You had the power in the situation. She couldn't remove herself, she was reliant on you.

Onlyforcake · 11/09/2022 08:28

Dark Crystal was a scary film for me as a child at the cinema. (Weirdly I was 7)
But it was also my favourite movie. Make of that what you will. Obviously it was the early 80s and my parents spproach was I needed to toughen up. Treating her as manipulative is a quick route to not being trusted anymore either her.

Phineyj · 11/09/2022 08:30

I screwed up in a similar way with a niece of a similar age with The Princess Bride.

Ime films and DC have changed a bit since my late 70s/early 80s childhood. Maybe there is more terrifying stuff on the news...we need fiction to be more cosy?

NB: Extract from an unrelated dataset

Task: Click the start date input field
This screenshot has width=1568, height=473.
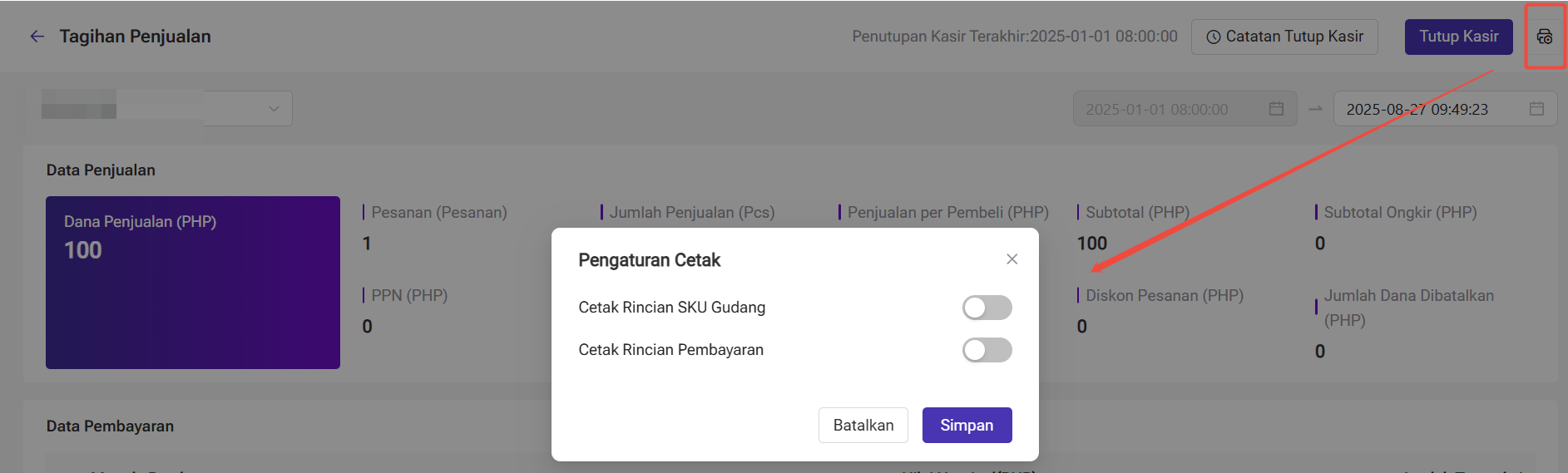Action: click(x=1185, y=109)
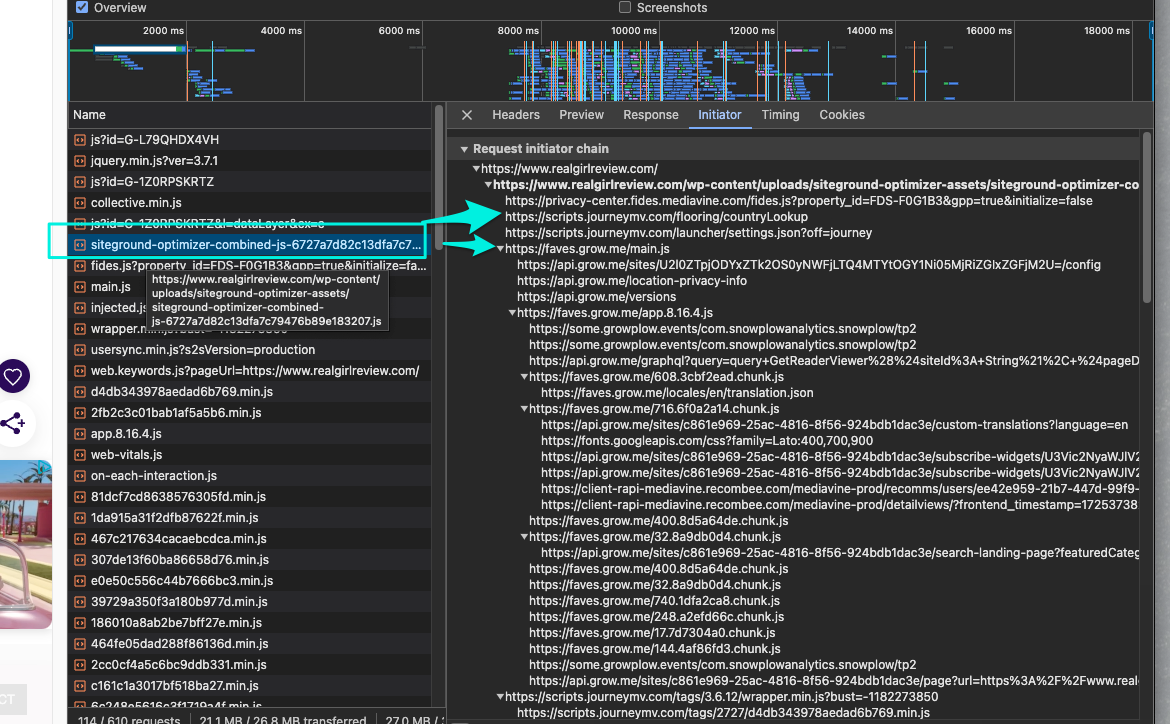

I would tread a little carefully here if you value the relationship with SIL and niece, as differences over parenting and judgement can really drive a wedge!

Hopefully you won't have a massively anxious DC.

PurpleFlower1983 · 11/09/2022 08:31

YABU, that film is creepy as fuck!

turningpurpleygreen · 11/09/2022 08:32

I remember going to see that film at the cinema when it came out.

I didn't understand it and was bored for most of
It

I bet she felt the same

Castleheights · 11/09/2022 08:33

Yabu a 7 year old would not be familiar with 1980’s creepy puppet film at all !! I am not actually not surprised she was scared. You like the film clearly, and thought she would. Yuo were wrong and should apologise.

girlmom21 · 11/09/2022 08:33

Rosecoffeecup · 11/09/2022 08:21

What does the drink and popcorn have to do with this?

To show what a wonderful aunt she is.

Peashoots · 11/09/2022 08:34

Gobsmacked at the responses here. She sounds like a drama Queen and attention seeking little madam.
she was obviously bored and not enjoying the film, which is fine, but using the scared excuse because she didn’t want to stay through it.
I wouldn’t be taking her again in a hurry.